How to Incorporate a Company In Singapore: Understanding Business Structures

Setting up business is not a difficult process as long as one takes the time to figure out how to incorporate a company in Singapore using the best resources available. It is prudent to first understand what options is available, beginning with business structures:



Sole-Proprietorship business is a type of Singapore business that is owned and handled by either one individual or one company entity. There will be no partners involved; therefore the sole-proprietor of the business has the absolute say in dealings. However, this also means the owner can be held personally liable for any of the debts and losses incurred in the business.



Companies are legal personalities with the right to own properties and sue or be sued in its own name. There are three options to look out for- private companies, public companies and exempt private companies. Private companies are used to describe companies that currently have either 50 or fewer employees while public companies have more than 50 employees. Exempt private companies can also hold only 20 employees or less. Companies will need to have at least one shareholder and one local resident director in order to qualify for Singapore company formation. Foreigners who want to act as local directors will need to apply for entrepass in order to do so.

Limited Partnerships (LP)


Limited Partnerships businesses work as a partnership between parties. In order to achieve this business structure, business owners have to ensure that there is at least one general partner and one limited partner involved. It should also be noted that Limited Partnerships are not considered a separate legal entity from the partners involved.

General partners are typically the partners that are held responsible for the actions of the Limited Partnership. A limited partner will not be held responsible for any debts or obligations that are beyond the scope of their agreed contribution. However, this is also provided that they are not participating in the LP management. In the event that all general partners do not reside within Singapore, appointing a local partner would be compulsory.

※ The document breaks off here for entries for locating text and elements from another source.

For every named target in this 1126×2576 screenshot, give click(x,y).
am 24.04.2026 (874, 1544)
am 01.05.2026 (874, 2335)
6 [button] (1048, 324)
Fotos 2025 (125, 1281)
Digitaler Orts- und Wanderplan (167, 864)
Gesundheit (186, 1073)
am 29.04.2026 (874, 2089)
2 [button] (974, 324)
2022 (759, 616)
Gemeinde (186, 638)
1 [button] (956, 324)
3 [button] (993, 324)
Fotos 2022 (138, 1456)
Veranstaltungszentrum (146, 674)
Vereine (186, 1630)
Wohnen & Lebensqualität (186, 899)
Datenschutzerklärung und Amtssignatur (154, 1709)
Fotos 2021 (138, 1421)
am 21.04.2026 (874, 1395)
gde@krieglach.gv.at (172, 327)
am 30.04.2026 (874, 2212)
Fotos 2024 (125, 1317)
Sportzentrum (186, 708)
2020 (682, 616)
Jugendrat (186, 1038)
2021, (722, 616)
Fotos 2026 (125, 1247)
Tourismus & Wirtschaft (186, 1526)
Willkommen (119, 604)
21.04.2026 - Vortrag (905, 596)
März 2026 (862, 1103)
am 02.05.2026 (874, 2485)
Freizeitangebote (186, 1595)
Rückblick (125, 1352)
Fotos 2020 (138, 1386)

Limited Liability Partnership (LLP)

Business owners can consider opting for Limited Liability Partnership if they are looking for the flexibility of partnership business structures but still wish to maintain a separate legal identity. What is more convenient is that any change in the partners of the Limited Liability Partnership business will not cast any effects on its rights, liabilities or general existence.


In the event that there are liabilities and debts that are incurred by the Limited Liability Partnership, the partners will not be held personally liable unless they have committed wrongful acts and omissions. Business owners who prefer LLP business structures should also note that they should keep all accounting records and any other supporting documentation that can assist with explaining the LLP’s financial position.


By understanding the benefits of each structure, one will find they will better understand how to incorporate a company in Singapore that best works for their preferred business processes.